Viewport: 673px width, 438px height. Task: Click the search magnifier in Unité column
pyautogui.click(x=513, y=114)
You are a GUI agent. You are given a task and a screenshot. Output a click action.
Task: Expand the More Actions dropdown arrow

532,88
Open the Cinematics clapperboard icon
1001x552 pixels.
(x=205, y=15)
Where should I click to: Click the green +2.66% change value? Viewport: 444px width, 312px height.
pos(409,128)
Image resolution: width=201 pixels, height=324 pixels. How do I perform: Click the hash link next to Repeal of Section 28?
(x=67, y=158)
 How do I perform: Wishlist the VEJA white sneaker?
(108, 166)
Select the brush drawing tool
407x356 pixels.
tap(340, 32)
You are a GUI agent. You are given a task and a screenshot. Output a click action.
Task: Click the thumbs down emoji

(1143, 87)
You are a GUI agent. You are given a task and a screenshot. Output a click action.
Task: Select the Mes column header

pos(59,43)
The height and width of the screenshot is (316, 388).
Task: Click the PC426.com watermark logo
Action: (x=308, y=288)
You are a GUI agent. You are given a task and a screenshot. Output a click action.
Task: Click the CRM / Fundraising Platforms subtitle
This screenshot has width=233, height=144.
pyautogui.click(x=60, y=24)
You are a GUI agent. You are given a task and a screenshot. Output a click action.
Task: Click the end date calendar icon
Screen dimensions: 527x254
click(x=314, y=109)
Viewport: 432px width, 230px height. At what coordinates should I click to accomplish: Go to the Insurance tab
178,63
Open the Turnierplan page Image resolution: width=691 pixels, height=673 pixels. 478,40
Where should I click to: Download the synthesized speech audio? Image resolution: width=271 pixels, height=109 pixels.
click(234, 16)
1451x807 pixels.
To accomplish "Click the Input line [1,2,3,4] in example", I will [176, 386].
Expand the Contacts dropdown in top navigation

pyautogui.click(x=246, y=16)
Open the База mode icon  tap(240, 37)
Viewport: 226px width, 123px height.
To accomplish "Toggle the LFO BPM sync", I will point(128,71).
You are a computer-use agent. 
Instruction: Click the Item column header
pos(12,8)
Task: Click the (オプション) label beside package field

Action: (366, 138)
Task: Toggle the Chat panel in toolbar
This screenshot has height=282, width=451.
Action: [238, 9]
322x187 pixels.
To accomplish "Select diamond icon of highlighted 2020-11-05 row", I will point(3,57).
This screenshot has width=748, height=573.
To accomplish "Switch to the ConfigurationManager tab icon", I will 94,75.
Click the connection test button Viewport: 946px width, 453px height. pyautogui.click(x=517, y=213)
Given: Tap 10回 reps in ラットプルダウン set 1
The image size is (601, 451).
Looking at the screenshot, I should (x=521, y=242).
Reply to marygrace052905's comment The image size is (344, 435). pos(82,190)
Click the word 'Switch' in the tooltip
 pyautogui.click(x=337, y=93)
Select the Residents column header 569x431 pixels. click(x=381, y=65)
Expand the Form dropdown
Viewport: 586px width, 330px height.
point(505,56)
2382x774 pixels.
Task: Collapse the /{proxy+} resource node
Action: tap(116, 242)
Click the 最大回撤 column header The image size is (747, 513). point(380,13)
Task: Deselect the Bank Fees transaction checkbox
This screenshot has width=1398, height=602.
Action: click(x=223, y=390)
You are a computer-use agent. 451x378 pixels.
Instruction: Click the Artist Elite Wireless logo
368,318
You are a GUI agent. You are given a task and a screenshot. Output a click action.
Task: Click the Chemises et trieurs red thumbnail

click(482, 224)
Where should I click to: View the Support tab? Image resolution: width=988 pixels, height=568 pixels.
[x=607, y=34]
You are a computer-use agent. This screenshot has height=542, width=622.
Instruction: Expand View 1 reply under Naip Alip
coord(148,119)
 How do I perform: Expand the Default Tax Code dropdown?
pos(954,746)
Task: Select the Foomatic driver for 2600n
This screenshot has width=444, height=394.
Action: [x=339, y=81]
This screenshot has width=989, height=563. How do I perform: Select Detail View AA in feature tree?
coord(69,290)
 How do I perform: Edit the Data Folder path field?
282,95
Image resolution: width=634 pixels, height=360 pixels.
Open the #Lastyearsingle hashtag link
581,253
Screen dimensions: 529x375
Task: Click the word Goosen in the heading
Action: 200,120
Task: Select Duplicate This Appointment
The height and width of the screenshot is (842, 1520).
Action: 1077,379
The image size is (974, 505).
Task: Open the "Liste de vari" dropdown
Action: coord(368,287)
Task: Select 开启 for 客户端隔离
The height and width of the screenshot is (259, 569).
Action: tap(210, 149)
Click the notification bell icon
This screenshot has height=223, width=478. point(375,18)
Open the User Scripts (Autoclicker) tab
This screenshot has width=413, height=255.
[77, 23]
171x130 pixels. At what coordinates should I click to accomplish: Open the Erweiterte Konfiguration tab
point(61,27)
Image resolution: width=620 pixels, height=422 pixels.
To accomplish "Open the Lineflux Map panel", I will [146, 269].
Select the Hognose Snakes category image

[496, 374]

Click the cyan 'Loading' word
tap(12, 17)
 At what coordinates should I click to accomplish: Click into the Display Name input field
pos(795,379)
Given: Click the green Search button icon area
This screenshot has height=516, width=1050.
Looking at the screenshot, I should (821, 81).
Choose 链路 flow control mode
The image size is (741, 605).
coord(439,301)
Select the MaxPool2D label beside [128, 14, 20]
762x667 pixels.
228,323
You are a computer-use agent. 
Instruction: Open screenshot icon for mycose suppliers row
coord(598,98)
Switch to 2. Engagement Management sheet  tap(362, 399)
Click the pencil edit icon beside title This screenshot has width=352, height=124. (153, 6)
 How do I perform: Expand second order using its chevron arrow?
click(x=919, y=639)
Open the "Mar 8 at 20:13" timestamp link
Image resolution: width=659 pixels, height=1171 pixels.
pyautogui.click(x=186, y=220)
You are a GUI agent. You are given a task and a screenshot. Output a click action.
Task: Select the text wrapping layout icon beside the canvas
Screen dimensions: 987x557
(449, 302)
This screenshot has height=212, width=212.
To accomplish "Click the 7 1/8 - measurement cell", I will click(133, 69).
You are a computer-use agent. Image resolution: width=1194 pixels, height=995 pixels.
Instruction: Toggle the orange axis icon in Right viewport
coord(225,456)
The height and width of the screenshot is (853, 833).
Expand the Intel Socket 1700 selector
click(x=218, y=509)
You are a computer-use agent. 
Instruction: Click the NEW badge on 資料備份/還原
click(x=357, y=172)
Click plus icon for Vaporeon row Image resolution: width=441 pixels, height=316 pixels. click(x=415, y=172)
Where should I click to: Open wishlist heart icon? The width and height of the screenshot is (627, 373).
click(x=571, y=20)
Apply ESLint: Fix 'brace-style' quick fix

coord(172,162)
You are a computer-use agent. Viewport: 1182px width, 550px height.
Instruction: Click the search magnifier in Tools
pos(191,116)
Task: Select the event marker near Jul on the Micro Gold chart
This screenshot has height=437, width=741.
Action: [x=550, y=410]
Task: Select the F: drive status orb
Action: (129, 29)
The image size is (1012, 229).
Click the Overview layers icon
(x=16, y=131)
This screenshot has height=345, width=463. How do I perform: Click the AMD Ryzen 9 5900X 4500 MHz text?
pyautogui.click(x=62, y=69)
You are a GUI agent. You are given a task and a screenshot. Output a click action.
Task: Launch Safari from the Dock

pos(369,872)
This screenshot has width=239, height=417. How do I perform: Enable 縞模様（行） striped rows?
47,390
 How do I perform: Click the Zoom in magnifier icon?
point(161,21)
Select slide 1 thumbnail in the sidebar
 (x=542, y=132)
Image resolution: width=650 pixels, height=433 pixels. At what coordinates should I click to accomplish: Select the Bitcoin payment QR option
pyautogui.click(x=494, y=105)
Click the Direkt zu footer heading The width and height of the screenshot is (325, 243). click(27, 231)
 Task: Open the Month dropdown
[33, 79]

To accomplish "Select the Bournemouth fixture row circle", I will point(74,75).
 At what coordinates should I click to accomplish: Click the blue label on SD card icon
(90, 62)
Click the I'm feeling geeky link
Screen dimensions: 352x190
○ ○ ○ ○
_What needs to be done_
Scan the listing for the string "panel", then copy every line where it appears.

_Response to this task_
Task: Toggle the Chat panel in toolbar
To accomplish "Open the Lineflux Map panel", I will [146, 269].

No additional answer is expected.